At the end of the afternoon we counted up what we had done:
Wednesday gang: 48 sleepers.
Saturday gang: 152 sleepers
Total so far: 200 sleepers, out of the 600 to do.
The Saturday gang was declared the winner and will go through to the next round.
Finally a voice called out:
''It's a Segway Steve, just go and stand on it!''
Steve not amused.
One of our longest serving volunteers on the track gang is Ivor. He goes right back to the beginning of the railway in 1983.
Ivor expertly drove our JCBs and crawler cranes in the early days, laying the track out of Toddington where there was none before.
One day he mentioned where he got these skills from - driving tank transporters in the army.
Always curious about people's other lives, we asked him what he did there, and Ivor promptly sent the photographs that follow, which we reproduce with permission, of course.
Ivor was sent to post war Germany to do his National Service. It wasn't quite that simple, as originally the selection officer actually told him he was on a 'short list' to drive a staff car in Paris. Not finding this very interesting, Ivor pleaded with the officer to let him drive tank transporters in Germany. And so it happened.

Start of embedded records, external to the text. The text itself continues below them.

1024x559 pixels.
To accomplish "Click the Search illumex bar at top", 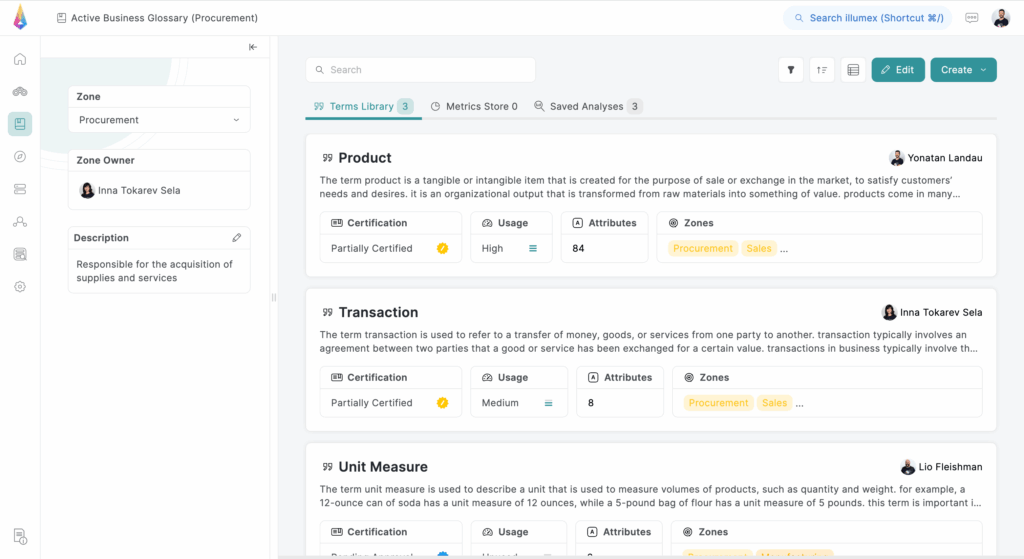I will click(867, 18).
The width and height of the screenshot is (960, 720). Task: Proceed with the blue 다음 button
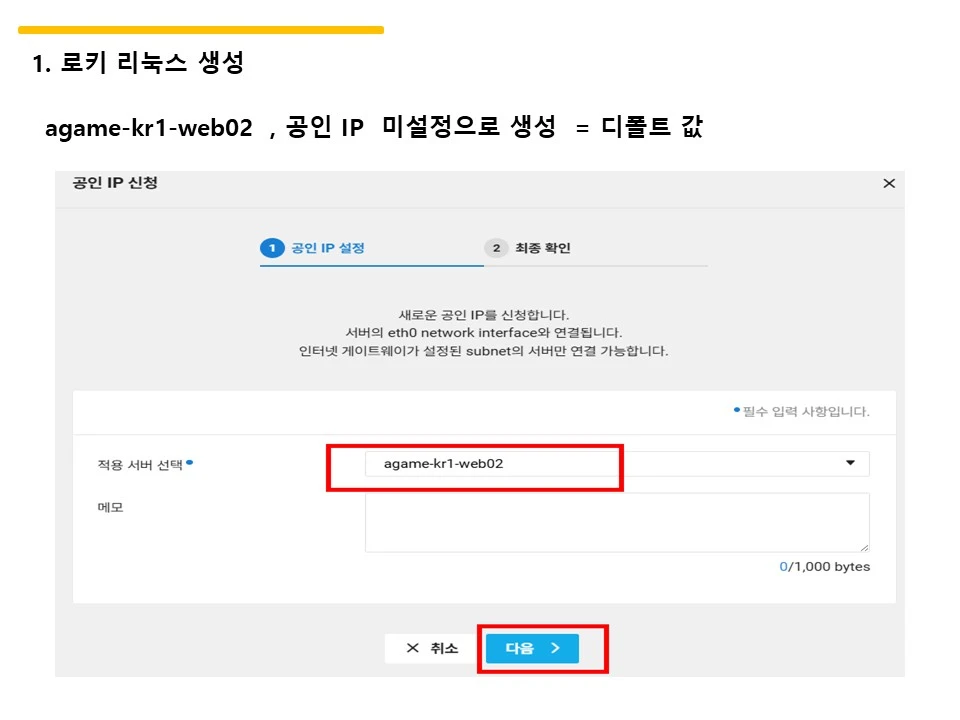(532, 648)
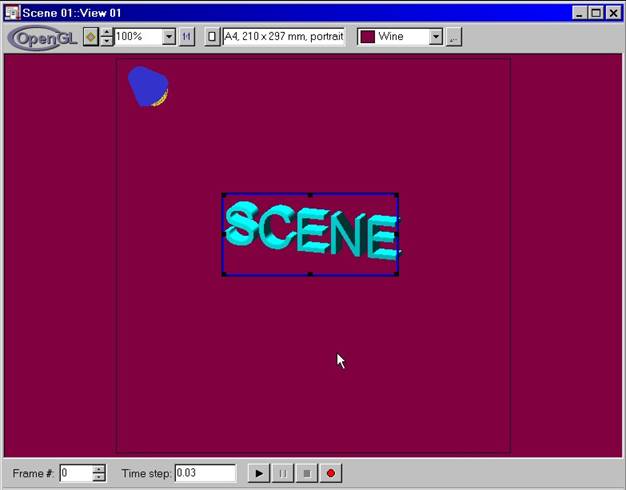Screen dimensions: 626x490
Task: Click the zoom level spinner arrows
Action: (x=107, y=37)
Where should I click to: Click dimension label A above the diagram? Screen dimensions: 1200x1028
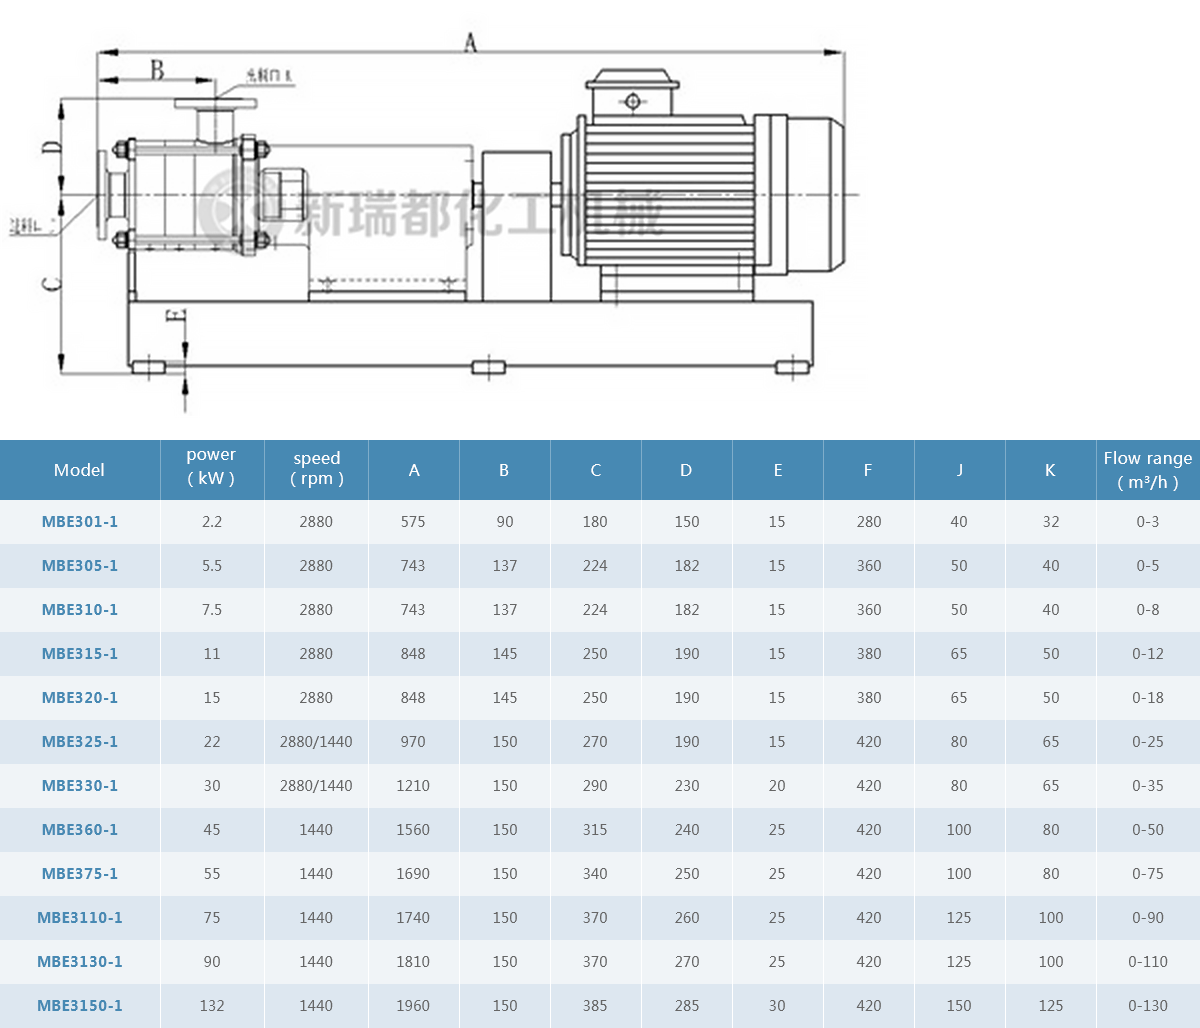(x=470, y=42)
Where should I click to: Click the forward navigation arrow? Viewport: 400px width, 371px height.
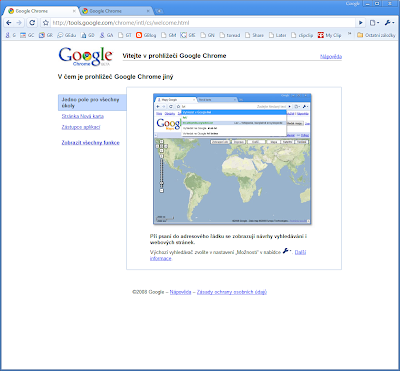[19, 23]
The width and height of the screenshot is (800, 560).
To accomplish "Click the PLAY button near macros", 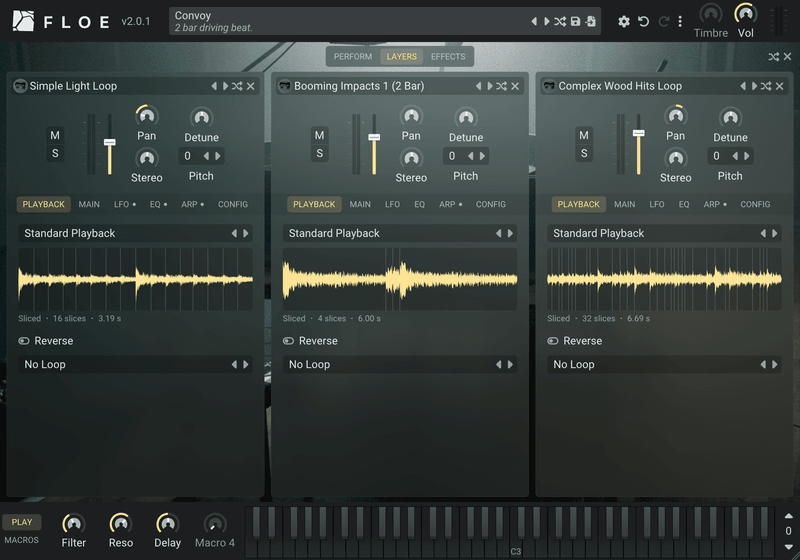I will 22,522.
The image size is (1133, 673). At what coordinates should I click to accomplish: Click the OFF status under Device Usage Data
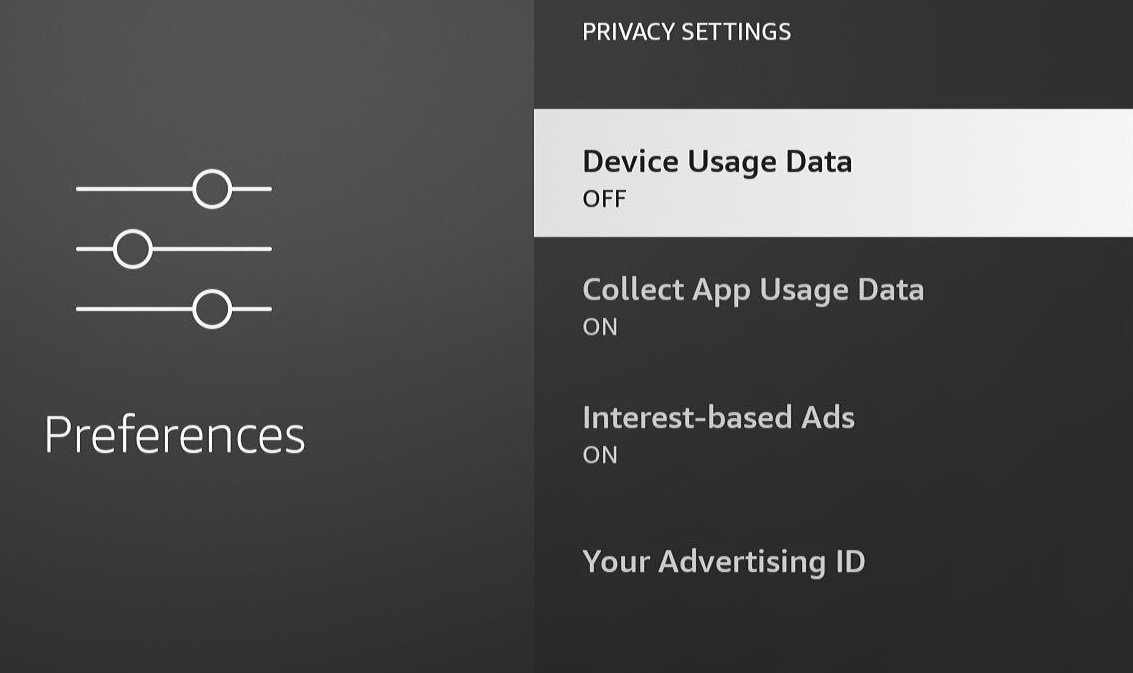(604, 199)
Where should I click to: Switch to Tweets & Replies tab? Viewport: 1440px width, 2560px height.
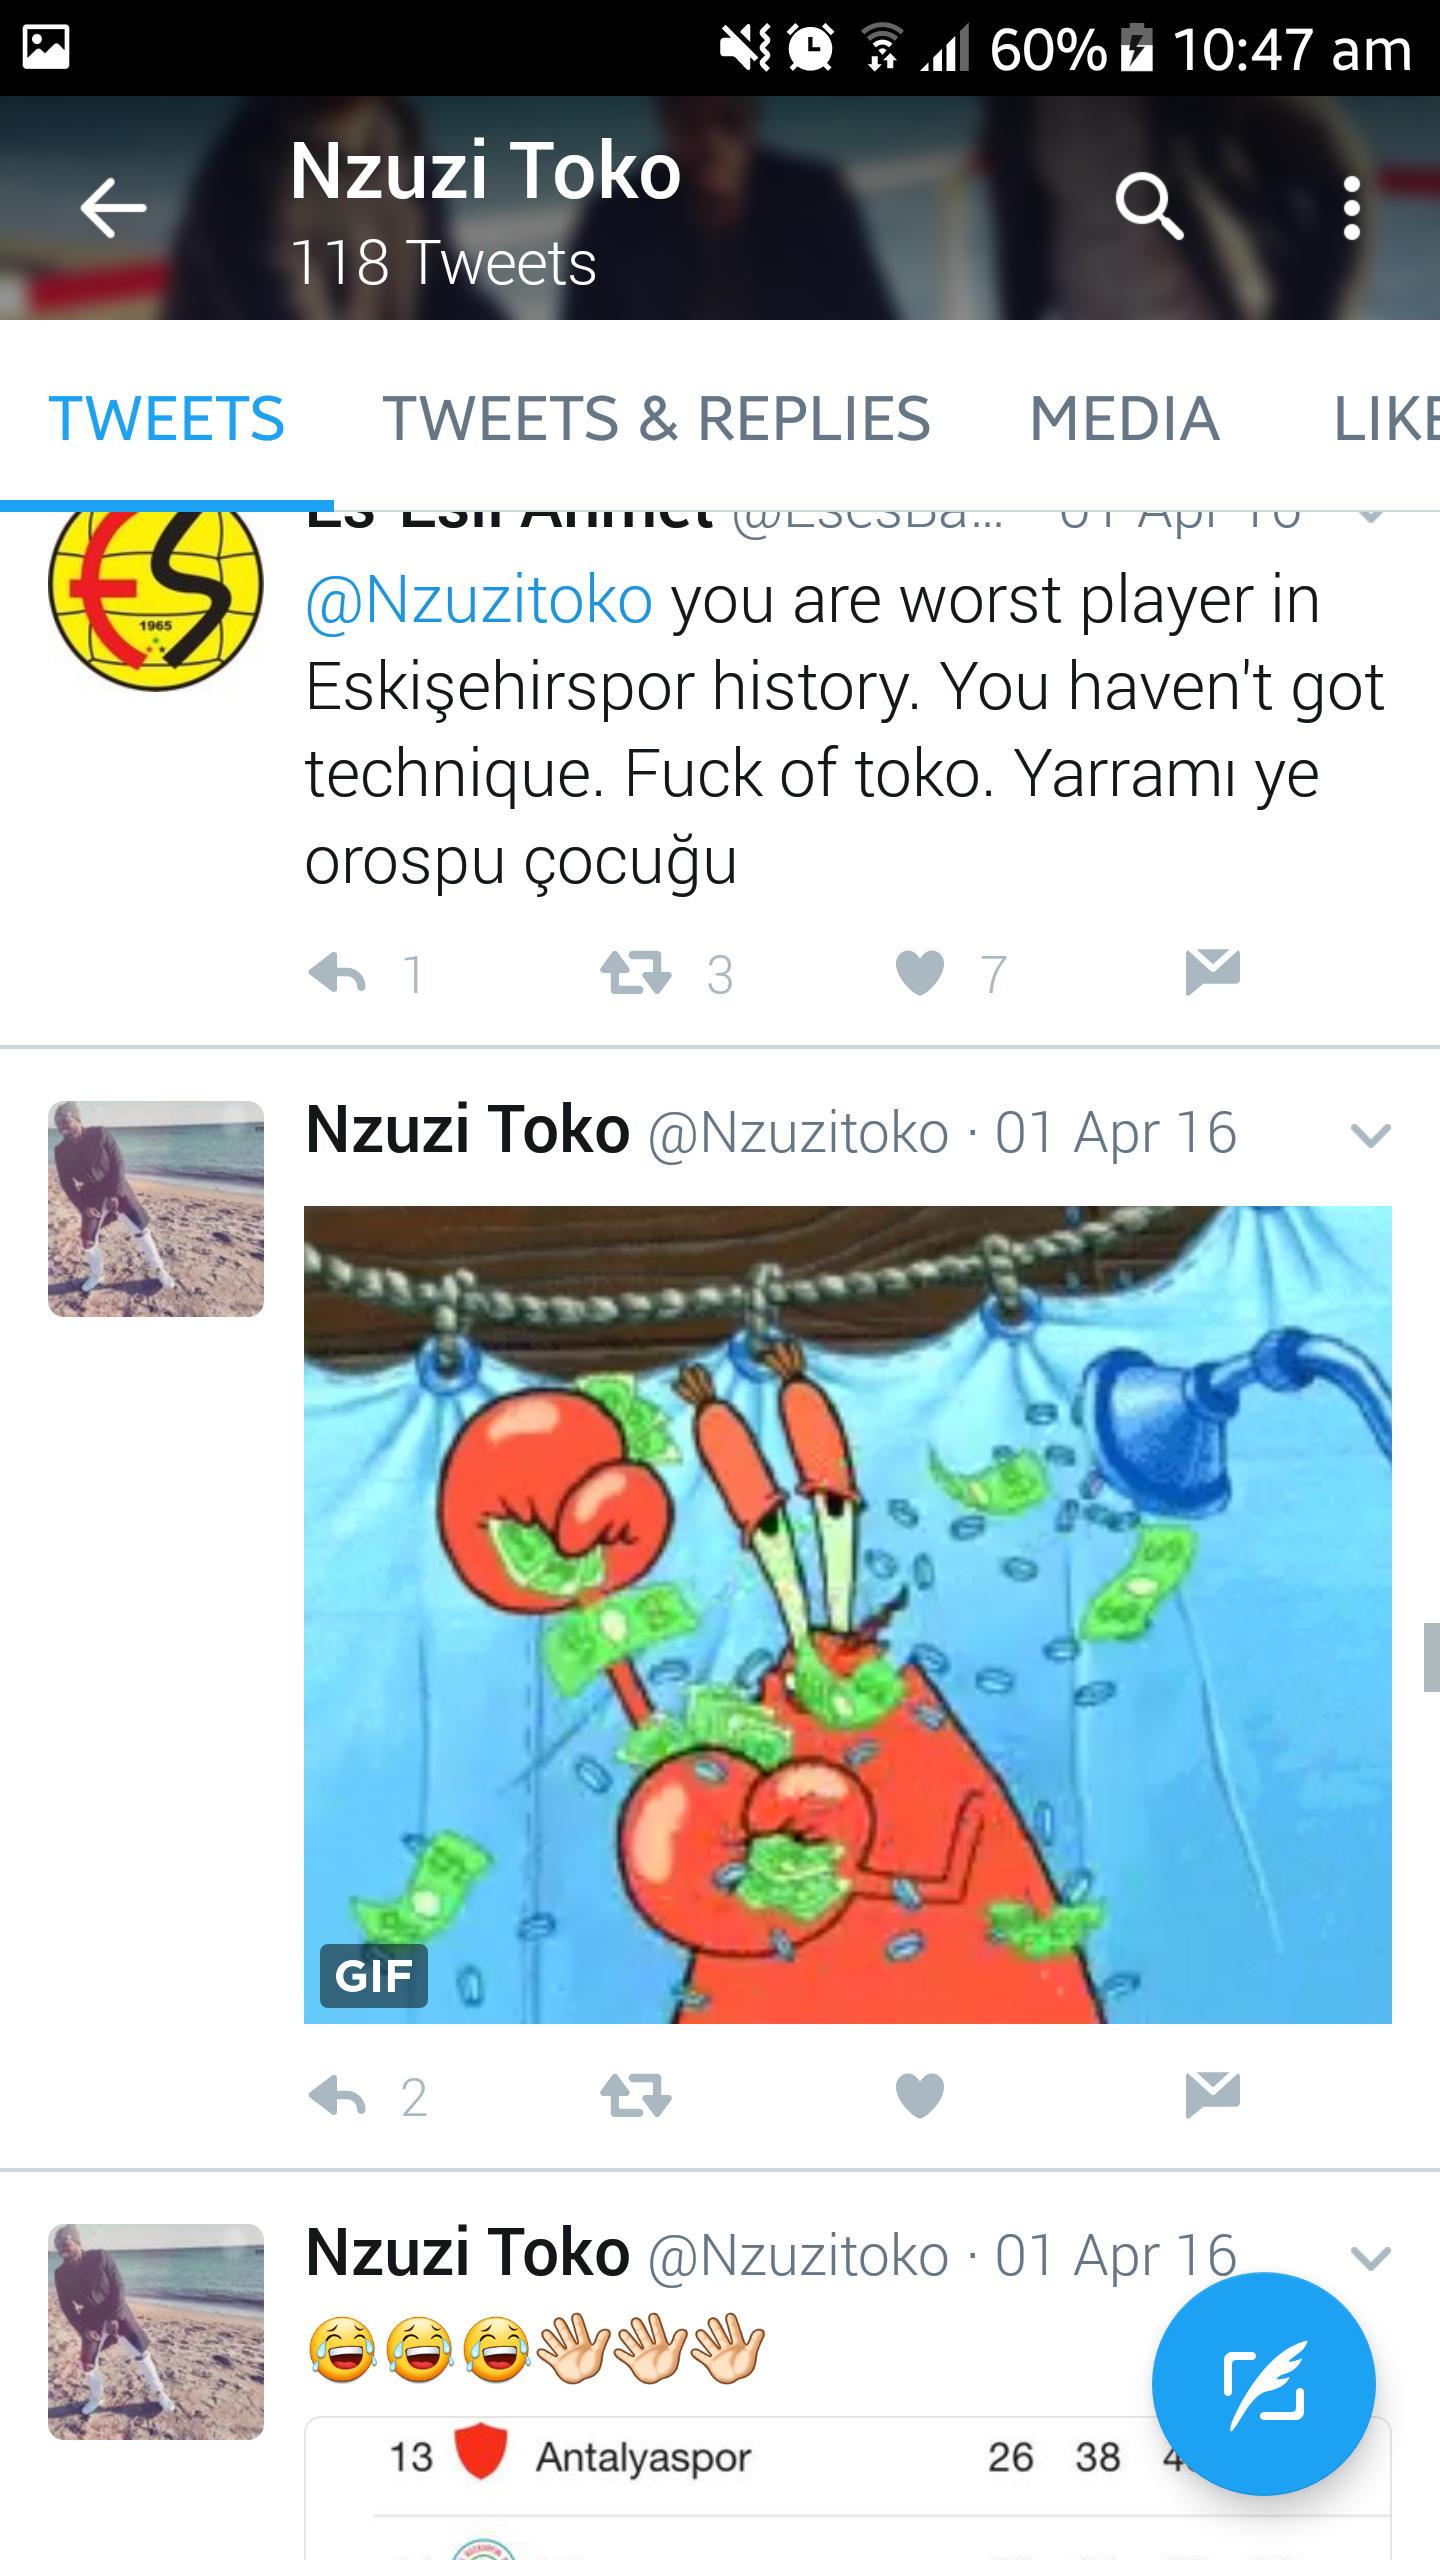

Here he is on the right, posing in front of one of the tank transporters, of the type with a trailer. In the background on the left you can see it sideways on.
|Ivor with Antar 71BR20 at Sennelager in 1961|
Here is a different one, of the ANTAR type that he also drove.
This is the articulated type, with bilingual warning inscriptions on the front.
Post war Germany was used to tanks driving around, and all bridges had a yellow plaque showing the maximum weight for a single tank, and the maximum for two (if they happened to meet)
|Ivor with a loaded Centurion tank near Herford in February 1961|
The Centurion tank was one of the most successful British designs, with over 4000 produced between 1946 and 1962. It was replaced in the British army by the Chieftain.
Ivor's HQ was on the Sennelager ranges (opened at the end of the 19th century to train German troops as Truppenübungsplatz Senne, located near the centre of Germany) and he also worked on the Lueneburg Heath ranges further north. Next to the Centurions, his ANTARs also hauled Conquerors, as well as many other items such as self propelled guns and half tracks.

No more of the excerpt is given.